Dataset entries
───
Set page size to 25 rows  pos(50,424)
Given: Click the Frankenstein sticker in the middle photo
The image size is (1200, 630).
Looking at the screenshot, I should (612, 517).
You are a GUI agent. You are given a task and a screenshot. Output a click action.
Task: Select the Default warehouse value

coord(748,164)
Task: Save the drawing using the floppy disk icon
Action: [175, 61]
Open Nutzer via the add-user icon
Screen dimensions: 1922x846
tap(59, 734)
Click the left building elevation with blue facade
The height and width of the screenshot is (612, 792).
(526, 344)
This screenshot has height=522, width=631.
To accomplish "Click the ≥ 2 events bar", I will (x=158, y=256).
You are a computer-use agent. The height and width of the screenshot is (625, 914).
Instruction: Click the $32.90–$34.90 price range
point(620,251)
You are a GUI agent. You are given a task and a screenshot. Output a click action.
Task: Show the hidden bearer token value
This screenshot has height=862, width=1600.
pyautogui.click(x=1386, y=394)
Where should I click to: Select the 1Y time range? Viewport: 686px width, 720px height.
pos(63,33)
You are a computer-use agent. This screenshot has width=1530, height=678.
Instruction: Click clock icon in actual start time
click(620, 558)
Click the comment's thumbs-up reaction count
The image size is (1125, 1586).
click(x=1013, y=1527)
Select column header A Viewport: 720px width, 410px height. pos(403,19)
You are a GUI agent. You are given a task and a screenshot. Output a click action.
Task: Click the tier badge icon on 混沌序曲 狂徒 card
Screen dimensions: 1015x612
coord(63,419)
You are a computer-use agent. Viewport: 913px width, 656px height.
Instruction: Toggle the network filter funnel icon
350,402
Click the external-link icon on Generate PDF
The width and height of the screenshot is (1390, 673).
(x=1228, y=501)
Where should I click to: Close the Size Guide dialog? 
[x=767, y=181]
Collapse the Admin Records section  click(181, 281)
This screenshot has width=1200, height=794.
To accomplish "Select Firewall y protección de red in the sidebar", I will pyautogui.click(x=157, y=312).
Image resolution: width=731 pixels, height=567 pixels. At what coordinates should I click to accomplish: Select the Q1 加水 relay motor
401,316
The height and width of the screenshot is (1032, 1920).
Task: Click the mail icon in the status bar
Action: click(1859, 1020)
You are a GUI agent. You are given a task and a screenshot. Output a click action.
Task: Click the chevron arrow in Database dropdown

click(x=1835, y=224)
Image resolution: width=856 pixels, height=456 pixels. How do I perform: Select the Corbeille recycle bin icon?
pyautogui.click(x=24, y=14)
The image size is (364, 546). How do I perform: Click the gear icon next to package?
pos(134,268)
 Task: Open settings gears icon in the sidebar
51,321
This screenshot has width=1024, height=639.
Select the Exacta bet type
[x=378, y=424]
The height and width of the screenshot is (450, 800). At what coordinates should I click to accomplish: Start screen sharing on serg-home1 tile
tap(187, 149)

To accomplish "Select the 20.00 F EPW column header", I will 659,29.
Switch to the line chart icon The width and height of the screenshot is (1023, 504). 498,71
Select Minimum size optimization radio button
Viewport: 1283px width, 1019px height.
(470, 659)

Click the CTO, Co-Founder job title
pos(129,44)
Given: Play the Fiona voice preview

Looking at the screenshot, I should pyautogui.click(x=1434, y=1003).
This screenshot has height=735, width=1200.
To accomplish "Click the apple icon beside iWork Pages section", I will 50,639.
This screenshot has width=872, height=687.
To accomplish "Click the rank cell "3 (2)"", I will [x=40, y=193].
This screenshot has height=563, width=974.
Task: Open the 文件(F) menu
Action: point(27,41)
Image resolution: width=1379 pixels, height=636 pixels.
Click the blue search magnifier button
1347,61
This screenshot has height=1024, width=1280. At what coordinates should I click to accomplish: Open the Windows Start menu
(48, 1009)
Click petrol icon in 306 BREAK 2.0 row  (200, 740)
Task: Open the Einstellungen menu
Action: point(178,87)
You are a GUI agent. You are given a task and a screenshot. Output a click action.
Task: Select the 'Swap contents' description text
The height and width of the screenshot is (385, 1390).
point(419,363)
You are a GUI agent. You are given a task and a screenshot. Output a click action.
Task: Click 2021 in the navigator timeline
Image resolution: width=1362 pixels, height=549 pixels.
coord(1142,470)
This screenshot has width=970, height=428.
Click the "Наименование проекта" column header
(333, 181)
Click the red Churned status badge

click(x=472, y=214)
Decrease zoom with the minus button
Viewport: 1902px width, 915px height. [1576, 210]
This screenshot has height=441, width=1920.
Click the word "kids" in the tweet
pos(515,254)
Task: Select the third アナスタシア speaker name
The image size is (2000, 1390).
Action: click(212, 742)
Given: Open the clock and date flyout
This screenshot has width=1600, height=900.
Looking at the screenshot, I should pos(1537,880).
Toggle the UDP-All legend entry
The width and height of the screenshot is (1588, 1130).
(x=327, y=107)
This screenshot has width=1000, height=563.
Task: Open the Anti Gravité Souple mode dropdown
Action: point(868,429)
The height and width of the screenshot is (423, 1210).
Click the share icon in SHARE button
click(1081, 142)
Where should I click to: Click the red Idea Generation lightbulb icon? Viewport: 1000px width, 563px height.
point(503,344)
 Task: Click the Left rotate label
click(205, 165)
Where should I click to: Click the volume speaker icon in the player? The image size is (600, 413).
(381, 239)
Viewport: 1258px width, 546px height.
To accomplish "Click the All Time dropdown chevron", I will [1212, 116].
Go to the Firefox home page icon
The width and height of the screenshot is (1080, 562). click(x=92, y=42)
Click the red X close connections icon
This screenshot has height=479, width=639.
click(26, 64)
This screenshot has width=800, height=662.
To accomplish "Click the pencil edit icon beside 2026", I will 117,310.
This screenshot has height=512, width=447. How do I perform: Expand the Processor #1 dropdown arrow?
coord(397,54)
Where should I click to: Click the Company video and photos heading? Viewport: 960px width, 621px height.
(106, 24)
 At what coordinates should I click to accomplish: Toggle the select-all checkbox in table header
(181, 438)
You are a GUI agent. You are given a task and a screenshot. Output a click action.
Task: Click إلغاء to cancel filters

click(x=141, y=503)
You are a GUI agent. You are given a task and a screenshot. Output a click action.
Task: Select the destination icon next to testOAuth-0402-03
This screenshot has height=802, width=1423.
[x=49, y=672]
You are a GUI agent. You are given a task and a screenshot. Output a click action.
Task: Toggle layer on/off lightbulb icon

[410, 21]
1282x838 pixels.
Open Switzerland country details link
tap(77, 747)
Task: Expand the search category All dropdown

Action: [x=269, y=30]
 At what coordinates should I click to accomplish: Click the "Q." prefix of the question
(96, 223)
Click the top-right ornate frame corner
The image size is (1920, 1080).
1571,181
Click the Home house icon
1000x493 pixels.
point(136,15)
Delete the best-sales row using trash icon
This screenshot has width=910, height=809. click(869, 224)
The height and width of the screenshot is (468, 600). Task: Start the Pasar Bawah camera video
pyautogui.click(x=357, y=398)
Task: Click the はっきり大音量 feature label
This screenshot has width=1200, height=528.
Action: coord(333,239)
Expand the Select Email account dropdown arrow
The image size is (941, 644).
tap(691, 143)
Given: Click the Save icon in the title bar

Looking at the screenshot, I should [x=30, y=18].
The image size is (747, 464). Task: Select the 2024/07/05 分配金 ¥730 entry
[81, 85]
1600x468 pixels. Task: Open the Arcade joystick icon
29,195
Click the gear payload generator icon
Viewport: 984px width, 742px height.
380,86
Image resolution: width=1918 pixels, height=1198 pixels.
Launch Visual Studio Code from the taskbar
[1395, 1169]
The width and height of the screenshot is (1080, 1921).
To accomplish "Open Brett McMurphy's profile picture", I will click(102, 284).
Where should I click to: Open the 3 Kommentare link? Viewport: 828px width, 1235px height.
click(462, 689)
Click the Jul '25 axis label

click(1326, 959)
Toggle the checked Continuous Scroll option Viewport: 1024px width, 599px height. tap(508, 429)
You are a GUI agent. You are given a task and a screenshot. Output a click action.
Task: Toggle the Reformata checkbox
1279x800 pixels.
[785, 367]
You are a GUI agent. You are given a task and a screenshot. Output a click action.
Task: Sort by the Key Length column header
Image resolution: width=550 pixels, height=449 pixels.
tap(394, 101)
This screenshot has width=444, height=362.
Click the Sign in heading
───
Required work: The answer is each line from the entries above in which the word "beside" occurs.

Answer space:
To accomplish "Click the apple icon beside iWork Pages section", I will 50,639.
To accomplish "Click the pencil edit icon beside 2026", I will 117,310.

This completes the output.